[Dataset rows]
=-=-=-=-=
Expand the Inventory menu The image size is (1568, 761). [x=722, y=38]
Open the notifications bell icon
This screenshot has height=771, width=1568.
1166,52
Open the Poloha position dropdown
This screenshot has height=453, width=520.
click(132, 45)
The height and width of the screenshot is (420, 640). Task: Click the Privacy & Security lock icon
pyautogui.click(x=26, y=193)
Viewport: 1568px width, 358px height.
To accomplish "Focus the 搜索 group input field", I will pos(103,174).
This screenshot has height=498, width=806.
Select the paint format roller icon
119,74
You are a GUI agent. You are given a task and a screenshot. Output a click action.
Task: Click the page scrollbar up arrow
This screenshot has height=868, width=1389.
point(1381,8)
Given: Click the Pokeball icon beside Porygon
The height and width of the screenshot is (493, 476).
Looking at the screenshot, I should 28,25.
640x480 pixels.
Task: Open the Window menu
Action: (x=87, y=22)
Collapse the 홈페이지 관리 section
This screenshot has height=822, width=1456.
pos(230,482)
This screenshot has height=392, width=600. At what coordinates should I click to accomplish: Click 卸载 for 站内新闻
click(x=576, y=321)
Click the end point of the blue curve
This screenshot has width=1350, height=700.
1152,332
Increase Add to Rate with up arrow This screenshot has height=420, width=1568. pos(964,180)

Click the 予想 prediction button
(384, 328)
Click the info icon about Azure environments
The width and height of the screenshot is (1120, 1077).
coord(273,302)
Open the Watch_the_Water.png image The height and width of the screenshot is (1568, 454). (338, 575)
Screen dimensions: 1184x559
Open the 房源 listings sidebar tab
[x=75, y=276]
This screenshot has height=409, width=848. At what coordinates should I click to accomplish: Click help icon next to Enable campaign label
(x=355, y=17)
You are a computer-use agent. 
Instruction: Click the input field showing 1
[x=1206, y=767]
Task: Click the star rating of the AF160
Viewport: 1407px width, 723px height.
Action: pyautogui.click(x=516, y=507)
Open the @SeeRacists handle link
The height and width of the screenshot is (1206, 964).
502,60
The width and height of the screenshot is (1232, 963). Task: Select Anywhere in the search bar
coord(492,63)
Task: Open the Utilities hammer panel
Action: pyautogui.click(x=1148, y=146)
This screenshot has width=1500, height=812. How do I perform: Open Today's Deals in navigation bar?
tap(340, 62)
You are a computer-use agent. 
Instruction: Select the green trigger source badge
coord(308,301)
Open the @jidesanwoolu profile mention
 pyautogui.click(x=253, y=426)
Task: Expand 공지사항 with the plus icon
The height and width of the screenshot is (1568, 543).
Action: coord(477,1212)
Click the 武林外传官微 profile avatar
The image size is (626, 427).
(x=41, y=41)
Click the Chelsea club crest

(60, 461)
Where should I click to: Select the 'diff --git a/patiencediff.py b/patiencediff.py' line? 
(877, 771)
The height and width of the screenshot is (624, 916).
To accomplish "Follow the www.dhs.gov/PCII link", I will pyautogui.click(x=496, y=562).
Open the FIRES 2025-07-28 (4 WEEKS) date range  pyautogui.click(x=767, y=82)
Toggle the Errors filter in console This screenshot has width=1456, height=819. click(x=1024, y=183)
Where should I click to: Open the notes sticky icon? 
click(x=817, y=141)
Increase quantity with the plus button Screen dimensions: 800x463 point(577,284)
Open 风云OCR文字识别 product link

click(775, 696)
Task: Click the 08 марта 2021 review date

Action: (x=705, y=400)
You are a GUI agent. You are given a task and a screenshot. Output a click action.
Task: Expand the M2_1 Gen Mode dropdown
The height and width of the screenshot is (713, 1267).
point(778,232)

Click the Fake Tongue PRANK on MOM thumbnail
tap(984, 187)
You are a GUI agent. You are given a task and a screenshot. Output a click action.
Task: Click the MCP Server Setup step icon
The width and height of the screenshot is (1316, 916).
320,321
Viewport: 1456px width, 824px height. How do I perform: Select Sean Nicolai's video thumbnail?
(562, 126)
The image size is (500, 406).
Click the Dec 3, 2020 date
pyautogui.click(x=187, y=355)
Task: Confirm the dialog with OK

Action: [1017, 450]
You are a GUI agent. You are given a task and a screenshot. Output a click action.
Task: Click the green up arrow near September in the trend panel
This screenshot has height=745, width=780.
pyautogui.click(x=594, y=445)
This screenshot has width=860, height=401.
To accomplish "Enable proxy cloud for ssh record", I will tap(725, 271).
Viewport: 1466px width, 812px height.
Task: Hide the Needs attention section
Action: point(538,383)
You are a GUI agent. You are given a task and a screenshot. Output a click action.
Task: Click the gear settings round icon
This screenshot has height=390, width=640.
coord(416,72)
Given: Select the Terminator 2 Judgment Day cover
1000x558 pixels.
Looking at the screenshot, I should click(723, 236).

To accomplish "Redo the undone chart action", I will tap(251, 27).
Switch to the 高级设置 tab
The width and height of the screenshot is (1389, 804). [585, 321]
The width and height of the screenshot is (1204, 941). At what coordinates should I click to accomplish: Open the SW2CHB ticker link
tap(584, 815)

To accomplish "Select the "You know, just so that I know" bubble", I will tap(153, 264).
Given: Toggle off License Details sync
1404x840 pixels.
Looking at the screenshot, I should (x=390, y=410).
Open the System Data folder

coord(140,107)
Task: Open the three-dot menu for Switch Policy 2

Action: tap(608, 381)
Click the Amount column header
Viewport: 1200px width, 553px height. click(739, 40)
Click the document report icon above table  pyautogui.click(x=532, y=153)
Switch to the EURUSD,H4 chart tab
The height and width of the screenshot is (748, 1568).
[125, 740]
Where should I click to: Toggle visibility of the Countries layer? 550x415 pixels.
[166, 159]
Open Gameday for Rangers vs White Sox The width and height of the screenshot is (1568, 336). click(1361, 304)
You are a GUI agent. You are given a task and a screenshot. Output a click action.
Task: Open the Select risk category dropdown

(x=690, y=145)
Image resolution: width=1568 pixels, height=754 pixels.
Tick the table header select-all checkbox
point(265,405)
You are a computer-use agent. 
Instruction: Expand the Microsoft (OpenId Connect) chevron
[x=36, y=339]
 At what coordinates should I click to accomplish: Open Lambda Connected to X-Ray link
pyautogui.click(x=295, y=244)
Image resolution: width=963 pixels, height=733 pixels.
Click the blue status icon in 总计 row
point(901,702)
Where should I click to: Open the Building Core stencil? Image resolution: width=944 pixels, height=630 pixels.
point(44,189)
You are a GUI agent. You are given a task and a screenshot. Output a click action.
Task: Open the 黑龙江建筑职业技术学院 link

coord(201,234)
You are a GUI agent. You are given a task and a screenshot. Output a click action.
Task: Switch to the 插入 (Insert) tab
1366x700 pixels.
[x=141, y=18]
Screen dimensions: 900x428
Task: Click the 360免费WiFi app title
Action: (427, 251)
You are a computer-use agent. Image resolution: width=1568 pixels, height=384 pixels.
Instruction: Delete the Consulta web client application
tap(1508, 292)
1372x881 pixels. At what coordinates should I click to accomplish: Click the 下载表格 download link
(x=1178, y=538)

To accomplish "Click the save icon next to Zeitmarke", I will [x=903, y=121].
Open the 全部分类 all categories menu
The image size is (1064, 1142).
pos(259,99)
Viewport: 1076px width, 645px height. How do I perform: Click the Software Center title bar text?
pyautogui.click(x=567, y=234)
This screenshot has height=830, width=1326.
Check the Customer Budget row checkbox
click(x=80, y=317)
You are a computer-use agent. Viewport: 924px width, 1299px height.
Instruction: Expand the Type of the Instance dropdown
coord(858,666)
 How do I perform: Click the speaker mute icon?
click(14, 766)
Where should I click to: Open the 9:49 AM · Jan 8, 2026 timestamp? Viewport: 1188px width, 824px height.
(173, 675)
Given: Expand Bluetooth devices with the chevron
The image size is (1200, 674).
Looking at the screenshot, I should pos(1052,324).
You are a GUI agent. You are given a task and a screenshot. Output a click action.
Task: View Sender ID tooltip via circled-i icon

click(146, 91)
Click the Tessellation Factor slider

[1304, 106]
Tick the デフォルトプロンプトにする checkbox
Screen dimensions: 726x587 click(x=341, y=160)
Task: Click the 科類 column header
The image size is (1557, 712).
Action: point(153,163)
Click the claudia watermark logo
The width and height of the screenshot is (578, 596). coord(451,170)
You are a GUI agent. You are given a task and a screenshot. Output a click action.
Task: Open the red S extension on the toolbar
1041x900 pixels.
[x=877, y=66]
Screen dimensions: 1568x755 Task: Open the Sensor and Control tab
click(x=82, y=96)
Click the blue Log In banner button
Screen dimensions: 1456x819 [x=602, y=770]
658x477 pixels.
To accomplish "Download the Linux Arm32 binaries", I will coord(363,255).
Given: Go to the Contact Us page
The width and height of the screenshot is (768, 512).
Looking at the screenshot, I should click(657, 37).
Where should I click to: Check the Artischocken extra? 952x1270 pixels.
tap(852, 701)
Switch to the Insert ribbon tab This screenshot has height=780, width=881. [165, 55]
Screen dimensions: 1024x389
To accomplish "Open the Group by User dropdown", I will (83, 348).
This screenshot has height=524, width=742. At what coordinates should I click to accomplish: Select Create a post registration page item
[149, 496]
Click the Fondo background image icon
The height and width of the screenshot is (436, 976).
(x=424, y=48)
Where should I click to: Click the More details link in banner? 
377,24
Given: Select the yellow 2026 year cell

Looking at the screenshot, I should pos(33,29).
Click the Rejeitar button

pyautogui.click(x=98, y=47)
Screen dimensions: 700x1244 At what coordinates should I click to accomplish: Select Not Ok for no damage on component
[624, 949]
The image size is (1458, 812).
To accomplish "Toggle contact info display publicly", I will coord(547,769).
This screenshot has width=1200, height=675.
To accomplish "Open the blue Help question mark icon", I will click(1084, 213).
=-=-=-=-=
TASK BRIEF:
Please copy the lines word for word, from the line with "Click the info icon about Azure environments" up to and including the line with "tap(340, 62)".

CORRECT RESPONSE:
Click the info icon about Azure environments
The width and height of the screenshot is (1120, 1077).
coord(273,302)
Open the Watch_the_Water.png image The height and width of the screenshot is (1568, 454). (338, 575)
Screen dimensions: 1184x559
Open the 房源 listings sidebar tab
[x=75, y=276]
This screenshot has height=409, width=848. At what coordinates should I click to accomplish: Click help icon next to Enable campaign label
(x=355, y=17)
You are a computer-use agent. 
Instruction: Click the input field showing 1
[x=1206, y=767]
Task: Click the star rating of the AF160
Viewport: 1407px width, 723px height.
Action: pyautogui.click(x=516, y=507)
Open the @SeeRacists handle link
The height and width of the screenshot is (1206, 964).
502,60
The width and height of the screenshot is (1232, 963). Task: Select Anywhere in the search bar
coord(492,63)
Task: Open the Utilities hammer panel
Action: pyautogui.click(x=1148, y=146)
This screenshot has width=1500, height=812. How do I perform: Open Today's Deals in navigation bar?
tap(340, 62)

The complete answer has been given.